Je suis un geek de la capsulite
qui aime les avant/après mesurables.
Quelqu’un qui a passé sa vie à voyager à pieds trouvera l’avion extraordinaire.
Quelqu’un qui prend l’avion tous les mois trouve ça normal.
Dans le soin, c’est pareil.
La vitesse ne dépend pas seulement du problème.
Elle dépend aussi du regard, de l’expérience, des outils et de l’habitude.
Quand on sait quoi observer, quoi écouter et comment intervenir, ce que d’autres trouvent rapide devient simplement cohérent.
Ce n’est pas aller vite pour aller vite.
C’est éviter les détours inutiles.
C’est voir plus juste, et agir avec plus de précision.
Ma force n’est pas la vitesse.
Ma force, c’est de jouer avec les perspectives.
Et quand le patient apprend à changer son regard, son corps, lui aussi, change sa réponse.
Venir vivre son expérience au ranch, c’est déjà accepter de se mettre en chemin.

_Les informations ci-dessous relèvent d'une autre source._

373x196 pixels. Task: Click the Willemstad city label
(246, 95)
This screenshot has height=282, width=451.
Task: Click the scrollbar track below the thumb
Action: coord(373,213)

Certains patients font parfois des centaines ou des milliers de kilomètres pour venir jusqu’à Guitres, près de Saint-Emilion.
Et ce déplacement, à lui seul, est déjà un processus.
Changer de lieu, changer de perspective, sortir de ses habitudes : tout cela oblige le corps à s’adapter.
Quand les repères changent, les automatismes diminuent.
Et c’est souvent à ce moment-là que le mouvement commence déjà à s’opérer.